Yesterday I finished my 10th Pulse (Friday, November 15th). Again, this was a regular 5-day pulse of Tinidazole (500 mg/2x a day).
It was a fairly easy pulse with some of the usual fatigue (mild, but still noticeable) as well as some of the psychological effects I have noticed in past pulses…. My mood tends to be a bit down, pessimistic. I was very surprised on Friday (the last day of the pulse) to have a series of “mini-meltdowns”. . . common for people with autism, but I generally don’t have them as I have learned what my triggers are and how to avoid them.
I continue with all B-vitamins, some basic minerals, and fat-soluble vitamins (A-D-E-K). And am still taking most, if not all the other recommended supplements recommended for the CAP.
I continue to take TUDCA to protect my liver. And I am still taking the proteolytic enzymes (Nattokinase, Serrapeptase, and Lumbrokinase). I take these enzymes for a number of reasons: to help dissolve thickened skin (excess collage/similar to scar tissue), to fight inflammation, to decrease pain/soreness. . . reduce inflammation. These are all experimental.
This past month I’ve been dealing with an excess of oxalates. This is is hard to do on a Ketogenic diet, but it was not the veggies I was consuming that had high oxalates, but the dark chocolate I was eating to excess (!)
My experiments with fermented vegetables continue, and am really enjoying my homemade kimchi.
This has been a tough month for my family. We had to put down our dog, Borzou. He was 17, and loved member of our pack. I did not think I was that close to him, but I have found myself crying a bit. I hear him and see him out of the corner of my eye.

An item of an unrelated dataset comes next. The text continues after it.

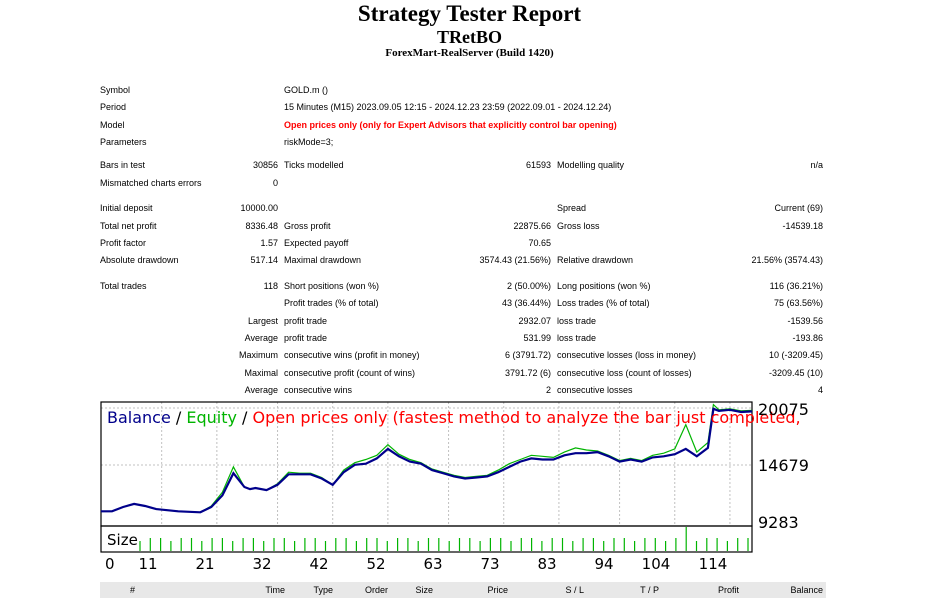 The image size is (939, 600). What do you see at coordinates (314, 165) in the screenshot?
I see `ticks-modelled-label: Ticks modelled` at bounding box center [314, 165].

Scleroderma: Excess collagen continues to degrade and disappear. I notice it mostly in my hands because I see them often. Small blood vessels are appearing in palms/fingers… and skin color is more white. I see old callouses (weird) still appearing…. It’s as if they have been “locked” in the excess collage (like an insect in amber). Truly this is a slow process, but I continuously remind myself that in January of this year my whole body was hardening and quite inflexible…. And now, it is much, much softer and movements flow more easily …. Definitely not as jerky (Frankenstein walking!)
Ankylosing Spondylitis: I have twinges of pain in lower back, deep in buttocks, and down the sciatic track…. These are fleeting, and do not impact daily living. I have slight stiffness in ankles and wrists, but this quickly dissipates after moving around in the morning.
Psoriasis (on elbows only): The infected/inflamed areas are still shrinking. Every month there is a small but noticeable reduction in the thick, silvery plaques. Nice.